## Task statement
Copy each of the records below word for word, without changing anything.

## Records to process
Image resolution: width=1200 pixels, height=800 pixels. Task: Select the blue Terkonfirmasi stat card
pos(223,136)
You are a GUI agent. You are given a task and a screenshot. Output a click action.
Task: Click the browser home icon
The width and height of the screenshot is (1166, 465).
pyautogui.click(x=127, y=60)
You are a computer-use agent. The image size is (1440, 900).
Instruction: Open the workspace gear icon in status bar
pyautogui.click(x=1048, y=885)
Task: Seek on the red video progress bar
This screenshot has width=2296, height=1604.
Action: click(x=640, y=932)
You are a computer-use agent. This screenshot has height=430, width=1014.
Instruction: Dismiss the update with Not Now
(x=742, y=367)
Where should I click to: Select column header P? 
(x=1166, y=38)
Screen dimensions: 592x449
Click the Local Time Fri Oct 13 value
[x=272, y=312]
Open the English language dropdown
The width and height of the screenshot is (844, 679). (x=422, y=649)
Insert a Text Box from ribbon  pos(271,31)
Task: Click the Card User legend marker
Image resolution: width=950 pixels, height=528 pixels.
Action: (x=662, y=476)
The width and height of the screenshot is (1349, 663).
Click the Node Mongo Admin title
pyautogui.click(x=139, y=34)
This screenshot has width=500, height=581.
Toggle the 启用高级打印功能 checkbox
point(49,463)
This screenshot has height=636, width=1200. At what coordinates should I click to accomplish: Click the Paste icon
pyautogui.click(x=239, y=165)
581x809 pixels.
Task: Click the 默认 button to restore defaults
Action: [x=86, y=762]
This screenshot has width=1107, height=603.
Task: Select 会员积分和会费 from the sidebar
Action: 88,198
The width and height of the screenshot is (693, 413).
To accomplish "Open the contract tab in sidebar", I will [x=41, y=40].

## Result
Image resolution: width=1200 pixels, height=800 pixels. Task: Select the blue Terkonfirmasi stat card
pos(223,136)
You are a GUI agent. You are given a task and a screenshot. Output a click action.
Task: Click the browser home icon
The width and height of the screenshot is (1166, 465).
pyautogui.click(x=127, y=60)
You are a computer-use agent. The image size is (1440, 900).
Instruction: Open the workspace gear icon in status bar
pyautogui.click(x=1048, y=885)
Task: Seek on the red video progress bar
This screenshot has width=2296, height=1604.
Action: click(x=640, y=932)
You are a computer-use agent. This screenshot has height=430, width=1014.
Instruction: Dismiss the update with Not Now
(x=742, y=367)
Where should I click to: Select column header P? 
(x=1166, y=38)
Screen dimensions: 592x449
Click the Local Time Fri Oct 13 value
[x=272, y=312]
Open the English language dropdown
The width and height of the screenshot is (844, 679). (x=422, y=649)
Insert a Text Box from ribbon  pos(271,31)
Task: Click the Card User legend marker
Image resolution: width=950 pixels, height=528 pixels.
Action: (x=662, y=476)
The width and height of the screenshot is (1349, 663).
Click the Node Mongo Admin title
pyautogui.click(x=139, y=34)
This screenshot has width=500, height=581.
Toggle the 启用高级打印功能 checkbox
point(49,463)
This screenshot has height=636, width=1200. At what coordinates should I click to accomplish: Click the Paste icon
pyautogui.click(x=239, y=165)
581x809 pixels.
Task: Click the 默认 button to restore defaults
Action: [x=86, y=762]
This screenshot has width=1107, height=603.
Task: Select 会员积分和会费 from the sidebar
Action: 88,198
The width and height of the screenshot is (693, 413).
To accomplish "Open the contract tab in sidebar", I will [x=41, y=40].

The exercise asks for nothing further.